GLUCOSE EFFECTS ON MECAMYLAMINE-INDUCED MEMORY DEFICITS AND DECREASES IN LOCOMOTOR-ACTIVITY IN MICE

Peripheral glucose administration attenuates the effects of muscarinic cholinergic antagonists on several measures, including spontaneous alternation, inhibitory avoidance, and locomotor activity. The present study examined glucose interactions with mecamylamine, a nicotinic cholinergic antagonist, on these measures. Mecamylamine (5 mg/kg, sc) significantly impaired spontaneous alternation performance. Glucose (100 mg/kg, ip) administered with mecamylamine attenuated the impairment. Treatment with hexamethonium (5 and 10 mg/kg, sc), a peripheral nicotinic blocker, did not impair performance. Pretraining treatment with mecamylamine, but not hexamethonium, significantly reduced later retention latencies on inhibitory avoidance tests. Glucose, administered with mecamylamine prior to training, significantly attenuated the impaired test performance.

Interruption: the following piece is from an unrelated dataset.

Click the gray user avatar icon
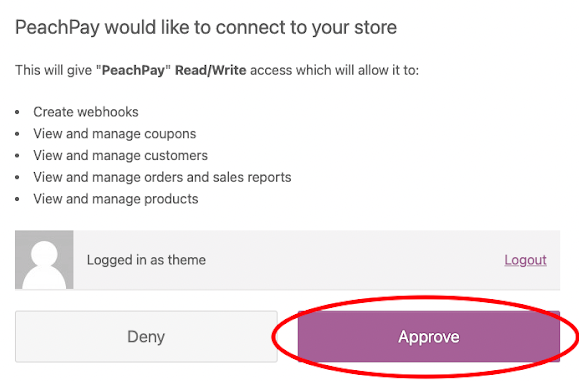The height and width of the screenshot is (382, 579). [x=44, y=260]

Mecamylamine, but not hexamethonium, significantly decreased locomotor activity. In contrast to the attenuating effects of glucose on the other measures above, glucose administered with mecamylamine potentiated the decreased locomotor activity. These findings demonstrate that glucose influences the behavioral effects of a nicotinic cholinergic antagonist in a manner generally similar to that of muscarinic cholinergic antagonists, and supports previous evidence that circulating glucose interacts with central cholinergic functions. © 1991 Academic Press, Inc.